▶ [Objective] Reproduce the Miniconda setup guide below in full, word for word.

▶ [Text extract]
• • • •

# Install conda using miniconda
We will be using python and tensorflow for training. For this we need to create an environment we can use across nodes. We will be using miniconda to create a python virtual environment for our experiments.

## Training using High Performance Computing and Tensorflow
1. Download Miniconda from https://repo.anaconda.com/miniconda/Miniconda3-latest-Linux-x86_64.sh
2. Install conda using miniconda script we downloaded
3. Make sure you can use the python from the conda environment
4. Create a virtual environment 
5. Update environment variables
6. Folder structure and files we will be using
7. Update configuration for training
8. Update batch_job file.
9. Submit Job 
10. Check progress
11. Test saved model

## Use cloud computing for inferencing
1. Push trained model to AWS environment using boto3 (Share credentials before this step)

• • • •

▶ [Supplied entries]

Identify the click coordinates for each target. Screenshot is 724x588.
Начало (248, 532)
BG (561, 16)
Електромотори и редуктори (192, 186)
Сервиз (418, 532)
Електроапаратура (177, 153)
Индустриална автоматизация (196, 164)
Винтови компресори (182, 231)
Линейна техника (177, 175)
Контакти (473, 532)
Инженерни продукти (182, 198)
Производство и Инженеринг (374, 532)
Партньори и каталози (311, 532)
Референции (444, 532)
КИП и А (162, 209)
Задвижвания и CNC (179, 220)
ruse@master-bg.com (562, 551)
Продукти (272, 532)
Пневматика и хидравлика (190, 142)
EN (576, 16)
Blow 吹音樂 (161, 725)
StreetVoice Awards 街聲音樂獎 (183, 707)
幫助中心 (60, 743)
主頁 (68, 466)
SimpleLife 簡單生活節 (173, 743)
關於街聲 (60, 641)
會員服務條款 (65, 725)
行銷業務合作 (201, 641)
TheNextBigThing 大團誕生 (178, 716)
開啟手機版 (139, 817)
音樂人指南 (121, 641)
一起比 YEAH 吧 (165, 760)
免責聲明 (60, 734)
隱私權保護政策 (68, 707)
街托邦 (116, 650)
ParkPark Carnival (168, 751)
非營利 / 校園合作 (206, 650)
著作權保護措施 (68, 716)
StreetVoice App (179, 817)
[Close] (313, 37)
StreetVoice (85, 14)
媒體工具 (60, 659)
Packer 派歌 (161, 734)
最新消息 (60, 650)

• • • •

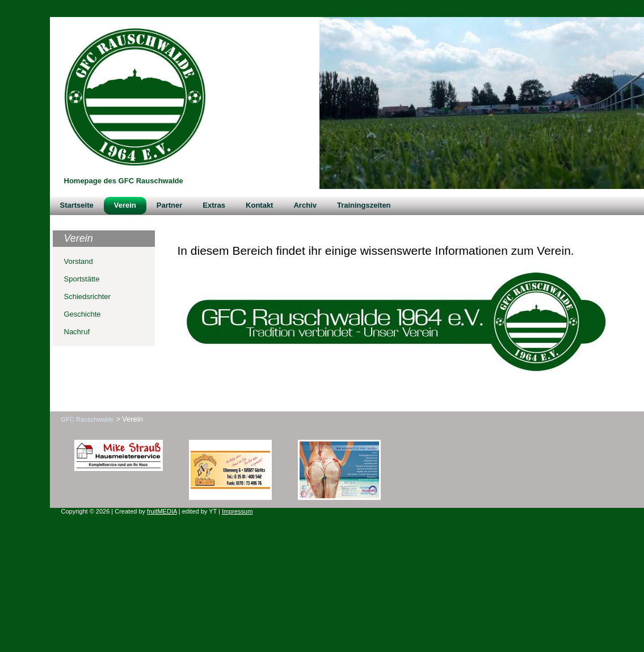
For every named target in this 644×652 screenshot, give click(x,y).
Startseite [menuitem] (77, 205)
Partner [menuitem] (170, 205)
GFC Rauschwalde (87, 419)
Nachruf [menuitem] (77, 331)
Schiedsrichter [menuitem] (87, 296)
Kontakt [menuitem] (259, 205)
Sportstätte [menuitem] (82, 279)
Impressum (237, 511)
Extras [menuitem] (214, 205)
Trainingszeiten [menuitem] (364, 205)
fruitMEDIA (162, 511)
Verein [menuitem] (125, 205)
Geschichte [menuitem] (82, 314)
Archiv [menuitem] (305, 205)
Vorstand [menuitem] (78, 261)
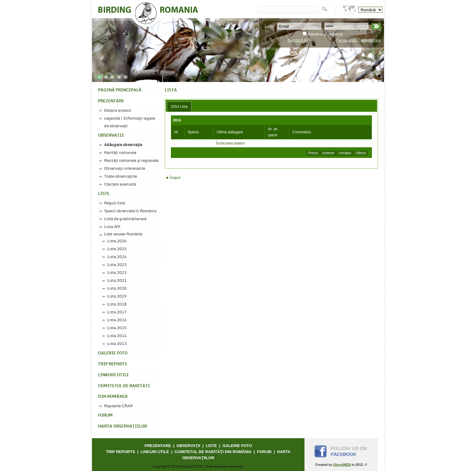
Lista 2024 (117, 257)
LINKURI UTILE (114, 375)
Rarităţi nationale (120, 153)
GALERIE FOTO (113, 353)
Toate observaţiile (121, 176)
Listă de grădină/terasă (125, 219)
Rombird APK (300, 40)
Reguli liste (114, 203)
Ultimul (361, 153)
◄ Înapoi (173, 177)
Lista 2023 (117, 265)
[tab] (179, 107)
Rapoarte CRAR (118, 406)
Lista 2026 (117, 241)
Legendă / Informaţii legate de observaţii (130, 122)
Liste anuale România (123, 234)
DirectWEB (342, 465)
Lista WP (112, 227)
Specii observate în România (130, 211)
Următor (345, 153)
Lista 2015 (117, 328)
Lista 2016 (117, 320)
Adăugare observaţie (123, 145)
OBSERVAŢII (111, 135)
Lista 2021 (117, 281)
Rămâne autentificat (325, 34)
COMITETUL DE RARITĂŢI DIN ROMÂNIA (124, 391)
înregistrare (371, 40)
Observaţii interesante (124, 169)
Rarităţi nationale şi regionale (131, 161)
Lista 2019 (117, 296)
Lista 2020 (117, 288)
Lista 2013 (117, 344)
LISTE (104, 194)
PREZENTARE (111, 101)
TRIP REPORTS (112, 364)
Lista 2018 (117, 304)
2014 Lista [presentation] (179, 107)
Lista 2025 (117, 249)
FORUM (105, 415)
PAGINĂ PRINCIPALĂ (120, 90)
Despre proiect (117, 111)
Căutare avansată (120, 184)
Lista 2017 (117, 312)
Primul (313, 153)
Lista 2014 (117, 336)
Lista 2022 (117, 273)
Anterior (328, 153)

• • • •

▶ [The answer]
# Install conda using miniconda
We will be using python and tensorflow for training. For this we need to create an environment we can use across nodes. We will be using miniconda to create a python virtual environment for our experiments.

## Training using High Performance Computing and Tensorflow
1. Download Miniconda from https://repo.anaconda.com/miniconda/Miniconda3-latest-Linux-x86_64.sh
2. Install conda using miniconda script we downloaded
3. Make sure you can use the python from the conda environment
4. Create a virtual environment 
5. Update environment variables
6. Folder structure and files we will be using
7. Update configuration for training
8. Update batch_job file.
9. Submit Job 
10. Check progress
11. Test saved model

## Use cloud computing for inferencing
1. Push trained model to AWS environment using boto3 (Share credentials before this step)